August 22, 2020
Design inevitably involves working with other people, and working with other people means talking to them. Sometimes we can chat in person, but most opportunities for communication come in the form of the written word. Emails. Slack posts. JIRA comments. Google docs.
In fact, not only does text dominate interactions within our teams, it’s also the number one way our products communicate with users. Consider how blank and meaningless your favorite app or product becomes when stripped of its text:
Communication is the magical ingredient which allows us to pool our effort, work together, and create something none of us could individually. Writing is one of the most powerful and common types of communication. With it we can reach hundreds or thousands of people at once, cut across timezones, bolster our memory, and scaffold our ideas.
Writing, and writing well, is an essential part of good design work. I think designers often underestimate the power of including this tool in their toolbox. Some may recoil from calling themselves a “writer”, others may prefer to leave the word-smithing to the experts. But a designer who can write well makes themselves both a more effective team member and a better designer.

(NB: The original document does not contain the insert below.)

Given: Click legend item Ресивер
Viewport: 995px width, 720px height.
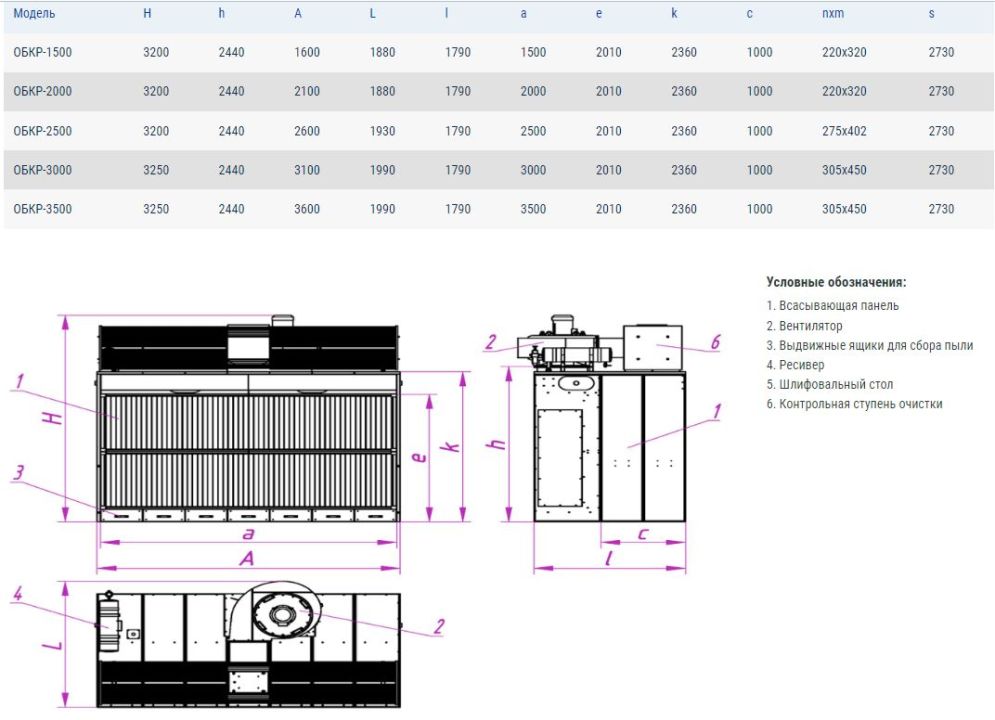Looking at the screenshot, I should tap(796, 365).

Much of a designer’s day to day success depends on written communication. If I can’t clearly explain my idea in an email or JIRA story then my idea becomes far less valuable, potentially even harmful if it ends up causing confusion instead.
You can always call a meeting to hash through a particularly thorny topic, but I’ve found that even after extended discussion both parties often walk away with very different versions of the original idea.

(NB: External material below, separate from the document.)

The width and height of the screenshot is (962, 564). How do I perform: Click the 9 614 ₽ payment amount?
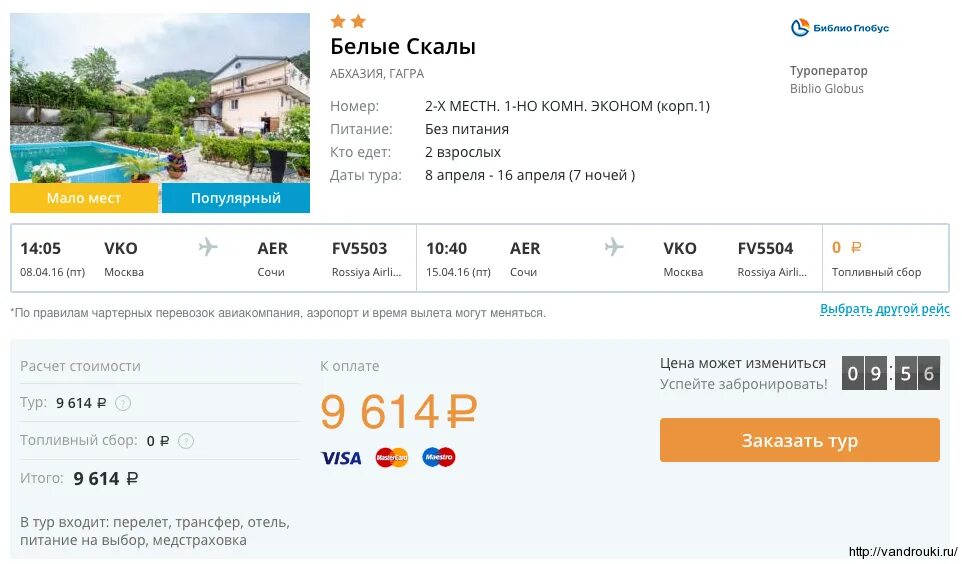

Writing forces you — and helps you — to crystallize your own thoughts and provides a more tangible artifact you can review, question, and refer back to when communicating with others.
Written communication also forms the backbone of the products we ultimately spend our time designing. I think this can sometimes get lost in the shuffle of user testing, wire framing, refining visual design, tweaking animations, etc. At the end of the day, it’s words on the screen that guide users through the product and allow them to control features or create content.
Yes, we work with UX Writers and Content Strategists, and we try to practice content-first design. These roles and practices are awesome, but they don’t replace the communication-oriented mindset of a designer who takes writing seriously. Experts and specialists can help refine your work, but incorporating writing earlier into your design process can give you a much stronger foundation to stand on later.
At the end of the day, good design means taking writing seriously. You don’t have to be an amazing writer (I know I’m not). Just recognize the importance, put some effort in, and try to get better, bit by bit.